▸ Exercise
If a line in the listing carries the word "magnifier", return a copy of that line.

▸ The input

[Start of Attachment]

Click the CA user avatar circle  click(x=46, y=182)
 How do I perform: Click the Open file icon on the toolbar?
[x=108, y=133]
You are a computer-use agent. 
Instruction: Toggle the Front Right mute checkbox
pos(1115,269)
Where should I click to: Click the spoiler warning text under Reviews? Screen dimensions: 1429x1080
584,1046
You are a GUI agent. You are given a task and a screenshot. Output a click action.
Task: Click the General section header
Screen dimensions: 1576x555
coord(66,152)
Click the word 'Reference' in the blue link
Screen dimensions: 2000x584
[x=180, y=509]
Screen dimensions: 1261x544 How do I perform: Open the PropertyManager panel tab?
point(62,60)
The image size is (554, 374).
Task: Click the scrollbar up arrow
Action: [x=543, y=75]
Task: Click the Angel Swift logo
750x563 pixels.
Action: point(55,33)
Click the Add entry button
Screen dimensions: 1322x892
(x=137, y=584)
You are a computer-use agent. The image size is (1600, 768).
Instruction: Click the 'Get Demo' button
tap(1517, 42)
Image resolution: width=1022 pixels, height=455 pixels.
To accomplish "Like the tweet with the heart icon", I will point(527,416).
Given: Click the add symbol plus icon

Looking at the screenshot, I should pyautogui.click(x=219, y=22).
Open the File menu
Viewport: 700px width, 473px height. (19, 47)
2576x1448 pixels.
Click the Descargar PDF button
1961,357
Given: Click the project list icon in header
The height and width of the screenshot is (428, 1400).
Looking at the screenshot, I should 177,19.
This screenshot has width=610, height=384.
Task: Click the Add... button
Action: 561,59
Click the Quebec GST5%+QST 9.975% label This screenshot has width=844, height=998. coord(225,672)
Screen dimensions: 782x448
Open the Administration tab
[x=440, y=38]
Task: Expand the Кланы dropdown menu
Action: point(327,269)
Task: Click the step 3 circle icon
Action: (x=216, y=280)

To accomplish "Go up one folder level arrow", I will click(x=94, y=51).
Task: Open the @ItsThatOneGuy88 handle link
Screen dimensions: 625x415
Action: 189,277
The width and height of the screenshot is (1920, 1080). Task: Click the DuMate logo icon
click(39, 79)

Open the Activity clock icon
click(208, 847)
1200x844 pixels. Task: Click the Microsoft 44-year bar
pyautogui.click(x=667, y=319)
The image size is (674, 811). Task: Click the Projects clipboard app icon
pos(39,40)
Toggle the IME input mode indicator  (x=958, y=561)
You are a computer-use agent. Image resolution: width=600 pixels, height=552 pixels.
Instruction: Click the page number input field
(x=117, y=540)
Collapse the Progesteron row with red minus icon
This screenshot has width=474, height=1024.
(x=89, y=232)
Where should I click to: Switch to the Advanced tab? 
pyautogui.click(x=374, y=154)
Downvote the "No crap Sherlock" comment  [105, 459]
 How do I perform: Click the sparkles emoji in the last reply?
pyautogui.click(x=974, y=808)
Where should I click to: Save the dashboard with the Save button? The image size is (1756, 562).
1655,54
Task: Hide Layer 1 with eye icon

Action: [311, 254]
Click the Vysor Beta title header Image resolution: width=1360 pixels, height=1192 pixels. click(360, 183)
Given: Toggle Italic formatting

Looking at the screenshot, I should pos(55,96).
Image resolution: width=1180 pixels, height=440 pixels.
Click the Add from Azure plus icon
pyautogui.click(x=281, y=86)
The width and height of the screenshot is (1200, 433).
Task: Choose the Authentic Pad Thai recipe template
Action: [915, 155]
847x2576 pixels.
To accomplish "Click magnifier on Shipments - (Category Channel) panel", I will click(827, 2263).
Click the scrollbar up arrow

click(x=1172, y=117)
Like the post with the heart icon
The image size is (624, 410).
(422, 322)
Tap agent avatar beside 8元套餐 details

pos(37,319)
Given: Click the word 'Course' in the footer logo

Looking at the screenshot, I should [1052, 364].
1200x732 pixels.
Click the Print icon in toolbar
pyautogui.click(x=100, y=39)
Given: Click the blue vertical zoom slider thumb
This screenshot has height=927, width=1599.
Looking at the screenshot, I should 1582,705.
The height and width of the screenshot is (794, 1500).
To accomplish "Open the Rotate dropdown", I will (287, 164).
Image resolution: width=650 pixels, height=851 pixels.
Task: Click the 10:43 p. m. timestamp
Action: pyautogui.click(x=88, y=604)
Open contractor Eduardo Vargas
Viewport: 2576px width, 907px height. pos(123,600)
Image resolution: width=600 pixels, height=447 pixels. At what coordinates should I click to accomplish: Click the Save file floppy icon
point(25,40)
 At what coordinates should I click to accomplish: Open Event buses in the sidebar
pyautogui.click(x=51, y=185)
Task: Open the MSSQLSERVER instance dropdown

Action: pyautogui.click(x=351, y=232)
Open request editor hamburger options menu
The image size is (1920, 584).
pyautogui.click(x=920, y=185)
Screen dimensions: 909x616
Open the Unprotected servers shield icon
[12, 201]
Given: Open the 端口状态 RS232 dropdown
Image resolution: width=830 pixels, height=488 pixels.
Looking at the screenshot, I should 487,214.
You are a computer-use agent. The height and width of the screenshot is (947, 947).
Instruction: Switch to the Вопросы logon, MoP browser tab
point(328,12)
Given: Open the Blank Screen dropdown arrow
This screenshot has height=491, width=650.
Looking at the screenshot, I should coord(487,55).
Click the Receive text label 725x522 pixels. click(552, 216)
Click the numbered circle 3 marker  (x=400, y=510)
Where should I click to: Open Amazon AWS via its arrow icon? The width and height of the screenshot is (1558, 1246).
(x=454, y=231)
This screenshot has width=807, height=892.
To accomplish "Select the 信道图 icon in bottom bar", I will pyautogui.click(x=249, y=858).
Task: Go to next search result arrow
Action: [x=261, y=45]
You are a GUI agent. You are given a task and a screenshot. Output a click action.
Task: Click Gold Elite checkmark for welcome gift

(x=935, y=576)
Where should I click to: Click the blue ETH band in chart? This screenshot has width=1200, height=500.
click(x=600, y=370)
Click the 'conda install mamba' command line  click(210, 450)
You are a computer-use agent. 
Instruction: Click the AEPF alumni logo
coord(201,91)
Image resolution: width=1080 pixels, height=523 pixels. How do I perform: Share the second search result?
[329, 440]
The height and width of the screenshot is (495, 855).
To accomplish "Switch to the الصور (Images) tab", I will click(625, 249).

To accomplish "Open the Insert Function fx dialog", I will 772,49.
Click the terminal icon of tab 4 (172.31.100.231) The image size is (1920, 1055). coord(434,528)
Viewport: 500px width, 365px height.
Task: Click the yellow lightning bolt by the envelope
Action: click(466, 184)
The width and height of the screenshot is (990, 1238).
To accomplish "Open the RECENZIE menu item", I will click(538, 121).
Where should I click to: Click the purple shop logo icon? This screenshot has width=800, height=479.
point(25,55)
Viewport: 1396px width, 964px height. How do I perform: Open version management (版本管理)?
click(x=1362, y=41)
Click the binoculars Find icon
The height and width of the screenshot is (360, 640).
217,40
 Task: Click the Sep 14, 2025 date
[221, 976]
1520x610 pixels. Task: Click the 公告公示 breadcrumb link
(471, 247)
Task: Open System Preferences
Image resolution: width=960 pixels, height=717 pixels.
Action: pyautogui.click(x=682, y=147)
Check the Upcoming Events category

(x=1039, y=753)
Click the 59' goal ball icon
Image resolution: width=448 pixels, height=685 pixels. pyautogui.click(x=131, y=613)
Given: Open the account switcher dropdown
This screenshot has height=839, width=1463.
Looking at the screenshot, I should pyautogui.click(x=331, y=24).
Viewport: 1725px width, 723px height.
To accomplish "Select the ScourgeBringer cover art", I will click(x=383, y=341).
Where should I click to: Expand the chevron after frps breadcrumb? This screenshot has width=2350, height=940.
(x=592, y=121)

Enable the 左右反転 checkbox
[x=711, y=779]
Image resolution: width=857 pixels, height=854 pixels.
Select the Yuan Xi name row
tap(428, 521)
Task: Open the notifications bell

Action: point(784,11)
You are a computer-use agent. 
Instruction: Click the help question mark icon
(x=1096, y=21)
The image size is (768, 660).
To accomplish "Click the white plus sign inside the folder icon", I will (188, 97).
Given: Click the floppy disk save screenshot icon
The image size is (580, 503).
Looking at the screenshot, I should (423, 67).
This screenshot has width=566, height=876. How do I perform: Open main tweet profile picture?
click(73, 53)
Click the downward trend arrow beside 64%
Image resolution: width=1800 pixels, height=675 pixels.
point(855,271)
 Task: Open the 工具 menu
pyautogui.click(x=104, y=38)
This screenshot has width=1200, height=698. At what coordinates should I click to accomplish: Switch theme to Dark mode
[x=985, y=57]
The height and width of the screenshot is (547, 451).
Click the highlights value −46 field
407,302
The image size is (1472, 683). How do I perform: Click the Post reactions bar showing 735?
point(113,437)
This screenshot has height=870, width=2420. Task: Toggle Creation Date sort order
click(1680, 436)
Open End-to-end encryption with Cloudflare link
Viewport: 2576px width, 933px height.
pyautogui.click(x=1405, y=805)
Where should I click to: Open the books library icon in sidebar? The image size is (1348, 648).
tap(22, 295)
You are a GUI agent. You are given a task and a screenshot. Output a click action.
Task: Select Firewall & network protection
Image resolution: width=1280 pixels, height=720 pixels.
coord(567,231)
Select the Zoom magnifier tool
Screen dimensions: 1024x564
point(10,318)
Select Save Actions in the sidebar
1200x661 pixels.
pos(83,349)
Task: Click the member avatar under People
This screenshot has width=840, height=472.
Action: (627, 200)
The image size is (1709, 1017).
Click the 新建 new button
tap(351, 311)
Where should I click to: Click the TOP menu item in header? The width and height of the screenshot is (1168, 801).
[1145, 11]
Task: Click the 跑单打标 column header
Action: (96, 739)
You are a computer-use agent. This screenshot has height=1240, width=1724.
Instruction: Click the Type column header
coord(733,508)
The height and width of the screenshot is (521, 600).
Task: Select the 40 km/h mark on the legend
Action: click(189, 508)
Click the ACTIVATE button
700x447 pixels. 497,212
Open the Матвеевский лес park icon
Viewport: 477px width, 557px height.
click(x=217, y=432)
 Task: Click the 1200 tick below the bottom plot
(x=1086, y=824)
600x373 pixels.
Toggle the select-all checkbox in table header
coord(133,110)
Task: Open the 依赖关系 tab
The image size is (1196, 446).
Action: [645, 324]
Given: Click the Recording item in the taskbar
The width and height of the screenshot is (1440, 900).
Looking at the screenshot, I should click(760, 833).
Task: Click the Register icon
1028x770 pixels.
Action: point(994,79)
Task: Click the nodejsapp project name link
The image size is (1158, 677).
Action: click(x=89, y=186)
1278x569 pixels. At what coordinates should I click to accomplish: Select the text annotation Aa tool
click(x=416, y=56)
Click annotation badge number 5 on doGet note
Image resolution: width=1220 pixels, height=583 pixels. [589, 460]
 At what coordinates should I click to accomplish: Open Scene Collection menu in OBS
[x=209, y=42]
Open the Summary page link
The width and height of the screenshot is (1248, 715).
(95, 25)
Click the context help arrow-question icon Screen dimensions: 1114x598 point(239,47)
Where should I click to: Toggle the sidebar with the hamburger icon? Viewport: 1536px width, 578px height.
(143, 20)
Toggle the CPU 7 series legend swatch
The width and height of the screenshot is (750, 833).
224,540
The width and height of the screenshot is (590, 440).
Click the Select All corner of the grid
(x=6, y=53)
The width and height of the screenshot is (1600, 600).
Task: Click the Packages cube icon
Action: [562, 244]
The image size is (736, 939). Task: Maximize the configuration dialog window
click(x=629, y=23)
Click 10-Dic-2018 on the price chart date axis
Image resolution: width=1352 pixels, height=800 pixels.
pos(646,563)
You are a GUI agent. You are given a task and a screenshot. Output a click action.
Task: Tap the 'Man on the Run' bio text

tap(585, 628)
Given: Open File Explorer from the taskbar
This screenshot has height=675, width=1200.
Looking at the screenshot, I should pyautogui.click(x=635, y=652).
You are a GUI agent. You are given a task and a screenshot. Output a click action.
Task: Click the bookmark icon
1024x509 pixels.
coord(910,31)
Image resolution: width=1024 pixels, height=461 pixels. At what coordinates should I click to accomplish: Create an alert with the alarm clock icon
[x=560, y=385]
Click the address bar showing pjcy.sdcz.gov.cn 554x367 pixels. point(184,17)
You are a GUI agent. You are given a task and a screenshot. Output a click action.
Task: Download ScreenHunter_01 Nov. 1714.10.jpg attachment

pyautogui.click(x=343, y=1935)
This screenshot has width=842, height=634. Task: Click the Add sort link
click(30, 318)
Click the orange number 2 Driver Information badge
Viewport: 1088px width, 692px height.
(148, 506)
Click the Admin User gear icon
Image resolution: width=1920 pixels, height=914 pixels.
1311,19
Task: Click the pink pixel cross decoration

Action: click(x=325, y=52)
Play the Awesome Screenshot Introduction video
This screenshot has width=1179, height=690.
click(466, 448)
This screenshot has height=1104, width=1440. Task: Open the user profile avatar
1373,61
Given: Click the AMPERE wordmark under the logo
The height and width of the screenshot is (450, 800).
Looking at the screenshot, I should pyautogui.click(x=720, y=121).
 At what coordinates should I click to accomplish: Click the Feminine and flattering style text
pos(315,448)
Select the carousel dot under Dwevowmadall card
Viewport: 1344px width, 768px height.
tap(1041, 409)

[End of Attachment]

▸ Task output
To accomplish "Click magnifier on Shipments - (Category Channel) panel", I will click(827, 2263).
Select the Zoom magnifier tool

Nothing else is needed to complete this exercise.